- **Exercise instructions**
1. Answer these questions from the Cilium eBPF datapath post:
(a) What three functions does the optional XDP program serve in the ingress packet flow?
(b) In the egress packet flow, what is applied at the routing decision to traffic bound for an external destination?
(c) Which source file and function hold the actual from-container code?
2. Reproduce verbatim the passage of the Cilium eBPF datapath post from "The Cilium eBPF" up to and including "received by a Pod.".

- **Excerpt provided**
.....

Skip to content
Published on

Cilium eBPF Datapath Deep Dive: Packet Processing Pipeline

Authors

Cilium eBPF Datapath Deep Dive: Packet Processing Pipeline

Overview

The Cilium eBPF datapath is a high-performance network pipeline that processes packets within the Linux kernel. This post provides a detailed analysis of the entire journey a packet takes when being sent or received by a Pod.

1. Packet Flow Overview

1.1 Ingress Packet Flow (External -> Pod)

External Network
    |
    v
[Physical NIC] eth0
    |
    v
[XDP Program] (optional)
  - NodePort acceleration
  - DDoS mitigation
  - Pre-filtering
    |
    v
[tc ingress: from-netdev]
  - Source Identity lookup (ipcache)
  - Tunnel decapsulation (VXLAN/Geneve)
  - NodePort DNAT
    |
    v
[Routing Decision]
  - Local Pod? -> cilium_host
  - Remote node? -> Tunnel or direct routing
    |
    v
[cilium_host: to-host]
  - Host firewall policy check
    |
    v
[tc egress: to-container] (lxc*)
  - Destination Identity check
  - Ingress policy check
  - L3/L4 filtering
  - Conntrack entry create/update
  - L7 redirect (to Envoy if needed)
    |
    v
[Pod Network Namespace]

1.2 Egress Packet Flow (Pod -> External)

[Pod Network Namespace]
    |
    v
[tc ingress: from-container] (lxc*)
  - Source endpoint identification
  - Egress policy check
  - Service DNAT (kube-proxy replacement)
  - Conntrack lookup/create
  - L7 redirect (if needed)
    |
    v
[Routing Decision]
  - Same-node Pod? -> Direct delivery
  - Remote Pod? -> Tunnel or direct routing
  - External? -> SNAT (masquerade)
    |
    v
[tc egress: to-netdev] (eth0)
  - Apply SNAT
  - Tunnel encapsulation (VXLAN/Geneve)
    |
    v
[Physical NIC] eth0
    |
    v
External Network

2. BPF Program Details

2.1 from-container (Pod Egress)

The first BPF program that processes packets leaving a Pod:

// Conceptual from-container processing flow (simplified)
// Actual code: bpf/bpf_lxc.c - handle_xgress()

int from_container(struct __sk_buff *skb) {
    // 1. Parse packet (L2/L3/L4 headers)
    // 2. Identify source endpoint
    // 3. Check egress policy
    //    - Identity-based L3/L4 policy
    //    - CIDR policy
    //    - L7 policy -> Envoy redirect
    // 4. Service load balancing
    //    - ClusterIP DNAT
    //    - NodePort DNAT
    // 5. Conntrack processing
    // 6. Routing decision
    //    - Same node: tail call to-container
    //    - Remote node: tunnel encap or direct routing
    //    - External: SNAT
    return TC_ACT_OK; // or TC_ACT_SHOT (drop)

.....

- **Dataset entries**
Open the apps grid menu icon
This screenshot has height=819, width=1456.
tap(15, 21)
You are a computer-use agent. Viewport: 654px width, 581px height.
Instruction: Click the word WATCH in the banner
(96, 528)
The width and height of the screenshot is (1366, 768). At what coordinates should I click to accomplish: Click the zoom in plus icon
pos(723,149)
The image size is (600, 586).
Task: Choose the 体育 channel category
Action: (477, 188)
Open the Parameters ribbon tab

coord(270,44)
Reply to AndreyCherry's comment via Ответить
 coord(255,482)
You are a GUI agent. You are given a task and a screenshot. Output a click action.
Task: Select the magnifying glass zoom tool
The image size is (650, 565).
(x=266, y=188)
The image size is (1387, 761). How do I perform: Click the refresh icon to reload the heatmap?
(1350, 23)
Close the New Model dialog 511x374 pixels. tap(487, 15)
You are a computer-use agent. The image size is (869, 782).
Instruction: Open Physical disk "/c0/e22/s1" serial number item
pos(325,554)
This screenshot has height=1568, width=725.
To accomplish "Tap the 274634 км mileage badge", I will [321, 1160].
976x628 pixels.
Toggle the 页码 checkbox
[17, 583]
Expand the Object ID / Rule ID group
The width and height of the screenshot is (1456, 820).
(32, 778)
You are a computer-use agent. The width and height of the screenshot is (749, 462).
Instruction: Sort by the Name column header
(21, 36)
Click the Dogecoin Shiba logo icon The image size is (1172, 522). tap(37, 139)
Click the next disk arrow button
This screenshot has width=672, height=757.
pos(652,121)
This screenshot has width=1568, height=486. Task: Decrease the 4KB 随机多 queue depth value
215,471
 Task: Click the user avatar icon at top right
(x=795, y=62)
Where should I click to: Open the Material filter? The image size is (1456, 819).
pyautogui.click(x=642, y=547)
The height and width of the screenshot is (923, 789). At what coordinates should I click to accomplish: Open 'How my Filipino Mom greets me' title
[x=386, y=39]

.....

- **In response**
1.
(a) NodePort acceleration, DDoS mitigation, and pre-filtering.
(b) SNAT (masquerade).
(c) bpf/bpf_lxc.c, in handle_xgress().

2.
The Cilium eBPF datapath is a high-performance network pipeline that processes packets within the Linux kernel. This post provides a detailed analysis of the entire journey a packet takes when being sent or received by a Pod.